AdviceHey, Bonita!

On Being Unapologetically You

Last time I answered a question about aging and the pressure we feel to achieve certain goals by a certain age. I really stressed the importance of surrounding yourself with people who won’t hold you to their own standards or judge you for living life at a pace that works best for you. I forgot to recommend refraining from putting others down just to feel better about yourself, to cultivate self-esteem that does not rely on the shortcomings of others to be valid. I used to deeply resent people who were more successful than me, and I managed that insecurity by telling myself that they were all unhappy losers.

In hindsight, I feel silly for grasping at security by judging my life to be better than someone else’s. Years ago, I scoffed to a coworker about a mom walking down the sidewalk outside of the shop where we worked. She was pushing a double stroller while walking with a toddler, who was resisting mom’s efforts to hold their hand as they walked so close to a busy street.
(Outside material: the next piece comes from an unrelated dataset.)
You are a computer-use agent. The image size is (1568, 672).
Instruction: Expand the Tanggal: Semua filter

I made a comment along the lines of, “When I see moms like that, I feel so sorry for them,” and my coworker immediately saw through my needless, unprompted words about a woman who was just living her life with no impact on my own. He gave me the kindest, gentlest smile before pretty much saying that he chose not to judge or make assumptions about others. He had no opinion on this woman or her kids or her midday walk, because why should he? He was not in the business of validating his own choices by judging the choices of others, and I suddenly felt like a huge asshole for clearly being party to such an immature worldview.
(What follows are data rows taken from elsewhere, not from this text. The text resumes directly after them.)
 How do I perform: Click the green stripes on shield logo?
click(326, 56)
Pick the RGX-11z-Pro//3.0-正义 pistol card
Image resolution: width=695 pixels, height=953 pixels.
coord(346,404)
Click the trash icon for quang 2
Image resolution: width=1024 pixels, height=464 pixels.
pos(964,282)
I work every day on cultivating a self-image that is independent of the actions of those around me, and it’s surprising to me how often I have to exercise that discernment. I’m very upfront about the fact that I’m no spring chicken, and lately I’m starting to notice that my generation might be edging its way into Old Fart territory. Basically, I’m seeing a lot of those “these kids don’t appreciate anything” type memes on social media out of people I graduated with, and it’s just embarrassing. Plenty of people say things like that as a joke, but I suspect that just as many really are basing part of their self-image on the differences between their generation and the next one. I’m proud of millenials for not hesitating to quit bad jobs or cut off abusive loved ones, as they’ve shaken off the social pressure that my generation felt to stick with bad jobs and partners. They’ve proven that “do it for the kids” hasn’t worked out, but I see so many people of my age maligning millennials for doing the things that we are not brave enough to do. I have watched so many of my classmates stick with terrible work conditions with absolutely no thought of asking for better out of their employers, because if you work hard enough, the employer will notice and reward you for it, right? Millennials don’t believe that, and neither should we. They don’t work overtime for free. They ask about salary ranges because it’s perfectly legal for them to do so, and if a job responds poorly to that, then they seek out work with companies that have more respect for their employees. They don’t scab on striking workers, and they don’t cross picket lines. They will punch the spit out of a Nazi’s mouth.  

I’m impressed as hell with these kids. How have we spent years telling young people not to take any guff, just to turn around and resent them when they practice what we preached? I just want to be myself, and I want that self to be independent of whatever anyone else is doing. Young people are not hurting anyone by living their values and being themselves, at any cost.